→ Dataset records:
━━━━

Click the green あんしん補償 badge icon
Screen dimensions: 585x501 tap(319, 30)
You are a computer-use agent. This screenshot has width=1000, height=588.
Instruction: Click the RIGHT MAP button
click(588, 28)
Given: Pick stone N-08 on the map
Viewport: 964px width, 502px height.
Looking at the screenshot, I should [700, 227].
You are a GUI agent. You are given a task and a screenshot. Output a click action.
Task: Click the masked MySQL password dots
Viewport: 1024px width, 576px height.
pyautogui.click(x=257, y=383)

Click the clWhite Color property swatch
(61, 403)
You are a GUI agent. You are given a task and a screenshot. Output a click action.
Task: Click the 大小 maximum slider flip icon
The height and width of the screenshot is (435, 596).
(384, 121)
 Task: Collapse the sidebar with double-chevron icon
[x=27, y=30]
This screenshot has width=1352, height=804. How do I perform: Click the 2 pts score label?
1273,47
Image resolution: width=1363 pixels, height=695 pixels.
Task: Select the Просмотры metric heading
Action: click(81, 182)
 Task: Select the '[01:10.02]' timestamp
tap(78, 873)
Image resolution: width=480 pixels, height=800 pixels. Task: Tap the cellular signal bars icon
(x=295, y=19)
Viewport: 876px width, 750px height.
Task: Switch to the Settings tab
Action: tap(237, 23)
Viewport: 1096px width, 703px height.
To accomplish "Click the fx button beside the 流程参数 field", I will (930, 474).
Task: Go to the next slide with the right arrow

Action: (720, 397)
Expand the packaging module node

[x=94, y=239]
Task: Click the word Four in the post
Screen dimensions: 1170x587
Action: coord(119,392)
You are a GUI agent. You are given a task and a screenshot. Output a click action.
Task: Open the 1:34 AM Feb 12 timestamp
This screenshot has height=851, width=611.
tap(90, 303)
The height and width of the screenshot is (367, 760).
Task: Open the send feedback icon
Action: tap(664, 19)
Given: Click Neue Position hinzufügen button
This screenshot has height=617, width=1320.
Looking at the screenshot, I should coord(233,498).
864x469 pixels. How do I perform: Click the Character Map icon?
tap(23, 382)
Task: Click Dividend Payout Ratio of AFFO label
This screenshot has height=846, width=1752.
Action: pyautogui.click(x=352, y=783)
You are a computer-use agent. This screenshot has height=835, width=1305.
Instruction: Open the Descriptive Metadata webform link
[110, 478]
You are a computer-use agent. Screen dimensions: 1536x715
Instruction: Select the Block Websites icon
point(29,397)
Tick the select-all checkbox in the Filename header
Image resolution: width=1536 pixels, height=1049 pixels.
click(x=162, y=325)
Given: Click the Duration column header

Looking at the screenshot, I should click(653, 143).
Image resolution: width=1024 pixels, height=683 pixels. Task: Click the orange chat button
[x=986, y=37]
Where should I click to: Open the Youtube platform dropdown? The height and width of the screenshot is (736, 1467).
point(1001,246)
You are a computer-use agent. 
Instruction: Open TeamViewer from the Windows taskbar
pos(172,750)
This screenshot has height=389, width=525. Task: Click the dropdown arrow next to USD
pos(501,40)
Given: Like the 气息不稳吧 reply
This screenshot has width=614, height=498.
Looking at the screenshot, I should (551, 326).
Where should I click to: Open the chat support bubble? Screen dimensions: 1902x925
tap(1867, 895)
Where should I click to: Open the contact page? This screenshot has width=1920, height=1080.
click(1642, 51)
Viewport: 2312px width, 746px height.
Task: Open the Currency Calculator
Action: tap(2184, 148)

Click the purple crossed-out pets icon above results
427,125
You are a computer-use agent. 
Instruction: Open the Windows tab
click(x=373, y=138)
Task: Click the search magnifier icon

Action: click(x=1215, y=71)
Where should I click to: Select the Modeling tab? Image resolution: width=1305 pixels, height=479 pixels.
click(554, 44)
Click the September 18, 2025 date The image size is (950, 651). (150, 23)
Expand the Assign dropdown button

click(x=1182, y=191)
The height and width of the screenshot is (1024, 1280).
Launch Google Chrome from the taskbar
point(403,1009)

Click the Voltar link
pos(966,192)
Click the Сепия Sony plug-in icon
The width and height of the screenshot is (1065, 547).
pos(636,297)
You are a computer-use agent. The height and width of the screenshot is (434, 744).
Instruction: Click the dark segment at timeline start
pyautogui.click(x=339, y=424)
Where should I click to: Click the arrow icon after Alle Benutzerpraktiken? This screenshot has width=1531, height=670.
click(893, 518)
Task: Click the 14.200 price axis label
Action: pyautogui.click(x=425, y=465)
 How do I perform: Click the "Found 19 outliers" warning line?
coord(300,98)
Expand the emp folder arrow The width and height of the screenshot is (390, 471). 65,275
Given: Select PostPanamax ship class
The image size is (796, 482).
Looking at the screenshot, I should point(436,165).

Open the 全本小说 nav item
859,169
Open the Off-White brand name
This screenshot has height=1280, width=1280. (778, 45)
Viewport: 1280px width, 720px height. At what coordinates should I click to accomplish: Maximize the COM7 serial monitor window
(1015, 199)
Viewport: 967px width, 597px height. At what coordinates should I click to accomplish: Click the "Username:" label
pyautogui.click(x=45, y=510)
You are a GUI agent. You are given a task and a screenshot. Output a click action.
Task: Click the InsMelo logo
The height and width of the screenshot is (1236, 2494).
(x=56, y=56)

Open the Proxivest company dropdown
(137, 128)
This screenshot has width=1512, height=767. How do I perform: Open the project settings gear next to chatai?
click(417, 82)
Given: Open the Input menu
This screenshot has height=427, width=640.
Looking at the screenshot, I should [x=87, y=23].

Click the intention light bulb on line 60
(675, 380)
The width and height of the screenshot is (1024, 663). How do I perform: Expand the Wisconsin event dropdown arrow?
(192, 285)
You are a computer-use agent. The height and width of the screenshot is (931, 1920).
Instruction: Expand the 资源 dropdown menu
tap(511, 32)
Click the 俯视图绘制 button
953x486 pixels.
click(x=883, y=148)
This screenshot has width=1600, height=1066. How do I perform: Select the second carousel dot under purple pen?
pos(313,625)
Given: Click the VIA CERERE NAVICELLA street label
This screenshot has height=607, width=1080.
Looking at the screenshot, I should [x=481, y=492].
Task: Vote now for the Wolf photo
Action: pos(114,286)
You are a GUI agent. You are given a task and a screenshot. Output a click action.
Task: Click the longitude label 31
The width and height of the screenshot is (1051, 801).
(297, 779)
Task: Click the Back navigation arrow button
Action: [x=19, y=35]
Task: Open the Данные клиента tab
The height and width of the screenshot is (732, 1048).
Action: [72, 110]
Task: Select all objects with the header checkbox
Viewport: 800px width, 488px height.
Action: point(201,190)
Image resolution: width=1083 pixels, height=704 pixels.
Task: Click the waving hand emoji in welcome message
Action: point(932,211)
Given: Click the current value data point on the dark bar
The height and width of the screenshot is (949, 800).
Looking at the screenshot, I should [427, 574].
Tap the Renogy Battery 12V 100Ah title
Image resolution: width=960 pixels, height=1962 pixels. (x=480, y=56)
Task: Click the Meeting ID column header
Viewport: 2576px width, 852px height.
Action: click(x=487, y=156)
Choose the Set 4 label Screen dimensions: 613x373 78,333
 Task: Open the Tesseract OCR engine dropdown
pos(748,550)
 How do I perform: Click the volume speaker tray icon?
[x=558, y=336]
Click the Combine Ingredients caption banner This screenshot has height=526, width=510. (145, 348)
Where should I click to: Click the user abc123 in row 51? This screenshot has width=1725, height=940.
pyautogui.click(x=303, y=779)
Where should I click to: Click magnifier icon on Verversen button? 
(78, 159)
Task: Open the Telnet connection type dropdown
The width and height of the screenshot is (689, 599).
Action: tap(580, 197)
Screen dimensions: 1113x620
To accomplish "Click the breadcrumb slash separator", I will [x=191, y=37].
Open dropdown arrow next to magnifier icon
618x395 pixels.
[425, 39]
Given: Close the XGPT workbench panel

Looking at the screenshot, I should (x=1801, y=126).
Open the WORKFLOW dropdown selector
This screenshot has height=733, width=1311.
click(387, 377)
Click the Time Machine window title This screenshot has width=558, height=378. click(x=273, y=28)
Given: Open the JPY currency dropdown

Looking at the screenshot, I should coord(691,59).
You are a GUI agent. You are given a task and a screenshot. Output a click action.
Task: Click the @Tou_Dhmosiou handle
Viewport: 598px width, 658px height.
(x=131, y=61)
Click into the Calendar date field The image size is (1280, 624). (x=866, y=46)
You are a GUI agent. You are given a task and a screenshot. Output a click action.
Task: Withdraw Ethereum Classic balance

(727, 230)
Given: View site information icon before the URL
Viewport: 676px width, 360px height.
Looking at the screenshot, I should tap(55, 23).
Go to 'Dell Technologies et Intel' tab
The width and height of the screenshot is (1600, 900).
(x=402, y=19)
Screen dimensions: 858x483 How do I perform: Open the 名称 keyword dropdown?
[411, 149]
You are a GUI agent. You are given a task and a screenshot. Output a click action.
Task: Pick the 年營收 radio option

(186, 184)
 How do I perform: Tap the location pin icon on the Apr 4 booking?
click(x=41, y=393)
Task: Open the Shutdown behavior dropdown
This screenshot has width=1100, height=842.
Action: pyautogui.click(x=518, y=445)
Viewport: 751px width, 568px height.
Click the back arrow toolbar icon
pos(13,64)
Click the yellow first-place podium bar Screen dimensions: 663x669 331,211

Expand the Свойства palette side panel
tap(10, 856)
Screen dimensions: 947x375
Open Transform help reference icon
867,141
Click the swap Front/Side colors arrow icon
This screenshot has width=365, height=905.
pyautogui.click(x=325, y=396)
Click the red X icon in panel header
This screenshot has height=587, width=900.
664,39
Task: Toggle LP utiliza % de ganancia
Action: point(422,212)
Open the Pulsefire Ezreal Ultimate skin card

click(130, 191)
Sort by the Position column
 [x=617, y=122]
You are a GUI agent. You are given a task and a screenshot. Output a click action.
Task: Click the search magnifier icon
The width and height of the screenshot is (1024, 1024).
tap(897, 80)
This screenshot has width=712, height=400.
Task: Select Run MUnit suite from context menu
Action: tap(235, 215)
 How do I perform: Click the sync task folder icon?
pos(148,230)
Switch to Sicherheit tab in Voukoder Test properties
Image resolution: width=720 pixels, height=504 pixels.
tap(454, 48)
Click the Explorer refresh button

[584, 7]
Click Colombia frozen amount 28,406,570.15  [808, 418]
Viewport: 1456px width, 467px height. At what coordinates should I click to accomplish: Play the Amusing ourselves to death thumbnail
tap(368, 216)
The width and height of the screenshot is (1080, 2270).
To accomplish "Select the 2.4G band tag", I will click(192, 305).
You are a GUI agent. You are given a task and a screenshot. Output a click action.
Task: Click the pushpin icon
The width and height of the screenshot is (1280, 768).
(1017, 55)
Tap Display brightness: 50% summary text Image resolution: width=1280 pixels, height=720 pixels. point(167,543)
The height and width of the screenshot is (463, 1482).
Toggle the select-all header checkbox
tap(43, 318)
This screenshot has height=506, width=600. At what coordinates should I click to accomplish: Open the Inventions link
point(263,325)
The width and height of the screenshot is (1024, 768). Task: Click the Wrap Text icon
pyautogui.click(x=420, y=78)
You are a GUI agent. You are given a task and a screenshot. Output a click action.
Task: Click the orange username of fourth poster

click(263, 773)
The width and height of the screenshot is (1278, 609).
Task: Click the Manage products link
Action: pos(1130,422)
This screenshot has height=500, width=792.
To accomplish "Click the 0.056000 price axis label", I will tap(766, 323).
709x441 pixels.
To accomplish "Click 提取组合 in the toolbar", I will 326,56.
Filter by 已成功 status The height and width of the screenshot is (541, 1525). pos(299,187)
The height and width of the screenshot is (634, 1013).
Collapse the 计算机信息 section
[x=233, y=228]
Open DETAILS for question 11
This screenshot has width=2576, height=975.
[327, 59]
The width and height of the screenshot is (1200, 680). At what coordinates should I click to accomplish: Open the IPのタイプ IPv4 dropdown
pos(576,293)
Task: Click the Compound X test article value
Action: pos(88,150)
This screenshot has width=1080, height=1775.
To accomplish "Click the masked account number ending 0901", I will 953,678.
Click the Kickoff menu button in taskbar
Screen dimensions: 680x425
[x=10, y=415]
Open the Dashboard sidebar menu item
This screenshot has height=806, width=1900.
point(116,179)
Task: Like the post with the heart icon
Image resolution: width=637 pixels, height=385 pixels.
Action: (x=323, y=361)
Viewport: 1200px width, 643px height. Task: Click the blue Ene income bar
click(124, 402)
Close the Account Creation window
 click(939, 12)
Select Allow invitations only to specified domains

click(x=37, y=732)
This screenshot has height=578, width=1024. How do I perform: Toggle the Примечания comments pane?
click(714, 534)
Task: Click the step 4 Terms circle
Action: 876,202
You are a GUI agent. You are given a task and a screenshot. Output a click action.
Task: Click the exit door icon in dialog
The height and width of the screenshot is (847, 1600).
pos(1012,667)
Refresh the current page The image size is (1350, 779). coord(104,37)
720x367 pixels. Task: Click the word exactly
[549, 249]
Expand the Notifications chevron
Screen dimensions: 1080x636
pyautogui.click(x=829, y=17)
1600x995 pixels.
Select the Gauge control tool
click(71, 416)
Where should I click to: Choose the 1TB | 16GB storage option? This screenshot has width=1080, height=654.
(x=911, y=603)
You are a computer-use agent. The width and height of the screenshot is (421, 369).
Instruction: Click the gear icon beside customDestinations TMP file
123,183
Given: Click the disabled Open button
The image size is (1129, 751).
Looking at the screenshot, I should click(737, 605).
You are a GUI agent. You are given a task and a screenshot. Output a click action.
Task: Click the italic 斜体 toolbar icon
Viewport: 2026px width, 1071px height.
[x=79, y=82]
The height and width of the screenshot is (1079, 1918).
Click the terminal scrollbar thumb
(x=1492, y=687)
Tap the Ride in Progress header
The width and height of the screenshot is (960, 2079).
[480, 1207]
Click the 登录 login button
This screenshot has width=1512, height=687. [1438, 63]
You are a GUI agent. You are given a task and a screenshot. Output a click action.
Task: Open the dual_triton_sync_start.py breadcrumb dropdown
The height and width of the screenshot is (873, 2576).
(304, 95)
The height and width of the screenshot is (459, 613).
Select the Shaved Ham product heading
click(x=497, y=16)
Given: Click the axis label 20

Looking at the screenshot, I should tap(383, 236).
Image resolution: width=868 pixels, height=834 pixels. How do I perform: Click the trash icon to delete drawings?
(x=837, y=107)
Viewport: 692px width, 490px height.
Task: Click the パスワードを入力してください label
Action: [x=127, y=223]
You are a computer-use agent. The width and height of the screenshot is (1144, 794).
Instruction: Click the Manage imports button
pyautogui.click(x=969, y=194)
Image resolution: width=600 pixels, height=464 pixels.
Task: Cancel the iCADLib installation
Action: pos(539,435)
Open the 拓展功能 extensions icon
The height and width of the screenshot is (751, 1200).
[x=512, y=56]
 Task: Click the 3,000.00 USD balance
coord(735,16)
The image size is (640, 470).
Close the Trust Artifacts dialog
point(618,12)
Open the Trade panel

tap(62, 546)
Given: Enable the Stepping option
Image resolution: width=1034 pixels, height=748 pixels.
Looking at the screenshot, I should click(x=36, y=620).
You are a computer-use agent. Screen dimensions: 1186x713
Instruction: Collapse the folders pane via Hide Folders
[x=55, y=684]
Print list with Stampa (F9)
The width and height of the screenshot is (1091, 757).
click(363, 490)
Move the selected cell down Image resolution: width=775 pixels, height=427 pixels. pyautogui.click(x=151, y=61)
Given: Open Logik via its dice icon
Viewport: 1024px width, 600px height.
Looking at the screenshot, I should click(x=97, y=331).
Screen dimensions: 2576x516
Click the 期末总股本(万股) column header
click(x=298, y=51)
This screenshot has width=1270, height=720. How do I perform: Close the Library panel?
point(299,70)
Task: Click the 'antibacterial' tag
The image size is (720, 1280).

━━━━

→ What you should do: Isolate the lines above that contain the word "Like" and copy them.

→ Task result:
Given: Like the 气息不稳吧 reply
Task: Like the post with the heart icon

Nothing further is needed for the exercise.